Proposition 1A also known as State Finance
This would add a Constitutional amendment that will increase the annual contributions to the state’s rainy day fund. The rainy day fund is used to describe a reserve amount of money to be used in times when regular income is disrupted or decreased; so typical operations can continue.
Those in favor: Governor Schwarzenegger, Senate President Pro Tem Darrell Steinberg (D-Sacramento), Assemblyman Roger Niello (R-Fair Oaks), Assembly Minority Leader Mike Villines (R-Clovis), Los Angeles Times, Sacramento Bee, Modesto Bee.
Those oppose: Republican candidates for governor, state Insurance Commissioner Steve Poizner, former EBay chief Meg Whitman, Anthony Wright, executive director of Health Access California.
Proposition 1B also known as Education Finance
This would mandate supplemental payments of $9.3 billion to schools and community colleges. If approved by a popular vote majority, the measure will only be enacted if California Proposition 1A (May 2009) also wins. That proposal would allow an extension of tax increases imposed as part of the Fiscal Year 2009-2010 budget agreement, resulting in an additional tax increase of some $16 billion.
Those in favor: Governor Schwarzenegger, Speaker of the Assembly Karen Bass (D-Los Angeles), David Sanchez, president of the California Teachers Association, San Jose Mercury News.

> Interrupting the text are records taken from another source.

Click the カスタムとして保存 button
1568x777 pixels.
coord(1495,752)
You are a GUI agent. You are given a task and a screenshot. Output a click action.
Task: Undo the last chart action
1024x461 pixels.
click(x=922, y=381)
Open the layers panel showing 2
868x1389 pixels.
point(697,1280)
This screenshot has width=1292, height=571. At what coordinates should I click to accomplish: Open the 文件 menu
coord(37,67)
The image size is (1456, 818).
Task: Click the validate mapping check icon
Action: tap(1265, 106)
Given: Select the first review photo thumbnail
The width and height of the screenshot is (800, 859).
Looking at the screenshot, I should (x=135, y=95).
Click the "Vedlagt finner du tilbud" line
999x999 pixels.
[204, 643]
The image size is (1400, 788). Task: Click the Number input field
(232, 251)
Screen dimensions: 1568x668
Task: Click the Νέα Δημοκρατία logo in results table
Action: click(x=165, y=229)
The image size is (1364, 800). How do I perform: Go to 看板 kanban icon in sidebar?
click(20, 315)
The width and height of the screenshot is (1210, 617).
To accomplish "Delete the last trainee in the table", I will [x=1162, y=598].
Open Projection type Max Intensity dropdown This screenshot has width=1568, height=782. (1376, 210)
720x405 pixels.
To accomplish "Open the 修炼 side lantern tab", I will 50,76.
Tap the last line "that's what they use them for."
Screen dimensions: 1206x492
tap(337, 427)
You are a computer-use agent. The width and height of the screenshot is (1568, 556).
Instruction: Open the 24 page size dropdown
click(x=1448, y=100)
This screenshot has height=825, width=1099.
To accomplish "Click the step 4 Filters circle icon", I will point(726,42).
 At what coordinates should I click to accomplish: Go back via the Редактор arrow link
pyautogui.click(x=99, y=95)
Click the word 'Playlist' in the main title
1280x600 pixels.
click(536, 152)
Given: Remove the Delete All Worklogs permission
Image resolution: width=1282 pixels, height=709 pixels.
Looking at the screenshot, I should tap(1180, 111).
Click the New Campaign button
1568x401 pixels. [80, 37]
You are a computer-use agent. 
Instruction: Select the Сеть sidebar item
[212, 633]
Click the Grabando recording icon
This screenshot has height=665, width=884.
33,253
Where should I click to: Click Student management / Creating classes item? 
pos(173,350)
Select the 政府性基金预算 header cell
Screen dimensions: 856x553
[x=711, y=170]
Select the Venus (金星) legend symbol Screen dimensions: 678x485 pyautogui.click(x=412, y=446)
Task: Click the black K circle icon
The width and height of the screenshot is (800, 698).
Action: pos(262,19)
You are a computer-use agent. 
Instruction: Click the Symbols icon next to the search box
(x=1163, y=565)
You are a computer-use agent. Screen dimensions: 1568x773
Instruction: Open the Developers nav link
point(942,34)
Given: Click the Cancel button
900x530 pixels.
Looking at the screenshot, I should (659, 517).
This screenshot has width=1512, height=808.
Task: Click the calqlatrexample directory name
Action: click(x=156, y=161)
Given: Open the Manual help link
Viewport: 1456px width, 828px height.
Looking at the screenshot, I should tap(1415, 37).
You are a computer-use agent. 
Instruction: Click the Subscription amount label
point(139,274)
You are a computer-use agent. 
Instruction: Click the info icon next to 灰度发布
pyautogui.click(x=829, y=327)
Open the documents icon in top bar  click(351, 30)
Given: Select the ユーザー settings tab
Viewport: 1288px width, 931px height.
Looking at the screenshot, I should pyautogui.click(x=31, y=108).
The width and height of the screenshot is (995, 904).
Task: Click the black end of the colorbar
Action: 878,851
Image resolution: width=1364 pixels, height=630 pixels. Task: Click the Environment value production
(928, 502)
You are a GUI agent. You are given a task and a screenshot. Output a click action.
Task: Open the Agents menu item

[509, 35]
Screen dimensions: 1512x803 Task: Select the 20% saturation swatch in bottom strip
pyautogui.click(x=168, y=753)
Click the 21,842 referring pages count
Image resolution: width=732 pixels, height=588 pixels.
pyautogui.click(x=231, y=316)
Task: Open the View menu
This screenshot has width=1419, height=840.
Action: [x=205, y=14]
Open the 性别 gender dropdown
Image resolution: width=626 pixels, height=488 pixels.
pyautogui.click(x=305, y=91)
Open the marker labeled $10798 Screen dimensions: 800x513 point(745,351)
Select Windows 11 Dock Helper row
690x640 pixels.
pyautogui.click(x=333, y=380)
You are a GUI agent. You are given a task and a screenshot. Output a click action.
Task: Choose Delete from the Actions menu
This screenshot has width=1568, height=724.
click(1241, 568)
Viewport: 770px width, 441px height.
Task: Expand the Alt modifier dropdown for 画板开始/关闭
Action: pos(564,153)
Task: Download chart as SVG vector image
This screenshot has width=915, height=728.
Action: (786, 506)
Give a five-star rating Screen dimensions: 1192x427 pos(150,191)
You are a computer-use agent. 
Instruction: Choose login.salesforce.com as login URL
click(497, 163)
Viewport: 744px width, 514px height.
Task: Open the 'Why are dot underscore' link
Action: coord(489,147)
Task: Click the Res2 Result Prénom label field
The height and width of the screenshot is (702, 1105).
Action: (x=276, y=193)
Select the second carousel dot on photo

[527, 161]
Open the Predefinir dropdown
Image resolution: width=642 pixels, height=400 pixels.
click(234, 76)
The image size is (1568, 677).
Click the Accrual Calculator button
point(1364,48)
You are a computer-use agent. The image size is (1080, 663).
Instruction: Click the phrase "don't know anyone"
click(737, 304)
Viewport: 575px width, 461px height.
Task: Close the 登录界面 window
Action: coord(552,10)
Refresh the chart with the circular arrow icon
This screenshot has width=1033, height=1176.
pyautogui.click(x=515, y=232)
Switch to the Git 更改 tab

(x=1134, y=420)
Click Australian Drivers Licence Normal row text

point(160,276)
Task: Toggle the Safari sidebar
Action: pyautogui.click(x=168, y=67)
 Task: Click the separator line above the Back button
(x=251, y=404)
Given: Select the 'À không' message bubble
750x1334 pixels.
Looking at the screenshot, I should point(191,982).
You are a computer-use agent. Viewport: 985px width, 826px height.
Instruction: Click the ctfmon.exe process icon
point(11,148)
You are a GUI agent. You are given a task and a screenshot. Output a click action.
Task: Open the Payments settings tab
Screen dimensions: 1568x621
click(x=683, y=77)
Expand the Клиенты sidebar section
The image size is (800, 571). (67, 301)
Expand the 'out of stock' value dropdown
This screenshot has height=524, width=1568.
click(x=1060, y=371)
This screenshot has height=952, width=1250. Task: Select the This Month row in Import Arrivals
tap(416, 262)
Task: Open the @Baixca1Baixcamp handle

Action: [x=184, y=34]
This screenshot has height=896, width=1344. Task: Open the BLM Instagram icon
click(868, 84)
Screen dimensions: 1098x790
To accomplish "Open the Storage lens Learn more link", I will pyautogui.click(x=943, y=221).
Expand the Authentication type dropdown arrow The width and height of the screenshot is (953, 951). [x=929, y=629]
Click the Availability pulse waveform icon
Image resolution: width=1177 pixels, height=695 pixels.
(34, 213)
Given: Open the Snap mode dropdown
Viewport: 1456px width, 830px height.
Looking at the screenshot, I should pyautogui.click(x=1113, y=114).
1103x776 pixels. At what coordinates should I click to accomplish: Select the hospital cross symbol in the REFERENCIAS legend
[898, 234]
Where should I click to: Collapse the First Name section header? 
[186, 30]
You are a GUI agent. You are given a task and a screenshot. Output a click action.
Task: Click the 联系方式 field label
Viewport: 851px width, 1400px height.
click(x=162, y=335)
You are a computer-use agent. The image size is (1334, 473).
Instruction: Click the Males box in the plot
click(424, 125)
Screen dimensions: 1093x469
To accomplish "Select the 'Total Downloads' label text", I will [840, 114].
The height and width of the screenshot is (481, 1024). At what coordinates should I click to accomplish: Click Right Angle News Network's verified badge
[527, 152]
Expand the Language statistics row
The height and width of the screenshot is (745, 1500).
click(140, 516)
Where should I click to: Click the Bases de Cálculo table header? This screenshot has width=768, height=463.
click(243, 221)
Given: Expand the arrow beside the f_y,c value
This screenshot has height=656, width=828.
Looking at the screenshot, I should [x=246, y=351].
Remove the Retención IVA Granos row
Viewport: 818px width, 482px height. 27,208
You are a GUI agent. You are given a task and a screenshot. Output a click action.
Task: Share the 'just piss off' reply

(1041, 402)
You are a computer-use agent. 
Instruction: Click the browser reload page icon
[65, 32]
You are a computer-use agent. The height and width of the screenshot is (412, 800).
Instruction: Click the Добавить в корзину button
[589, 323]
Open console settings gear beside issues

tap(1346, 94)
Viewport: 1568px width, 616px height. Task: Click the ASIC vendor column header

Those oppose: Republican candidates for governor, state Insurance Commissioner Steve Poizner, former EBay chief Meg Whitman
Proposition 1C also known as California State Lottery
Proposition 1C would authorize borrowing against future lottery proceeds as a way to avoid state government spending cuts. The 2009-2010 budget plan includes $5 billion from this source, and the measure would also authorize similar borrowing in future years. It does not include a cap on the amount of future lottery revenue that could be pledged to pay for current spending. The proposal would also repeal the current requirement that lottery revenue be used only for education. Instead, the legislature could appropriate lottery revenue for any purpose.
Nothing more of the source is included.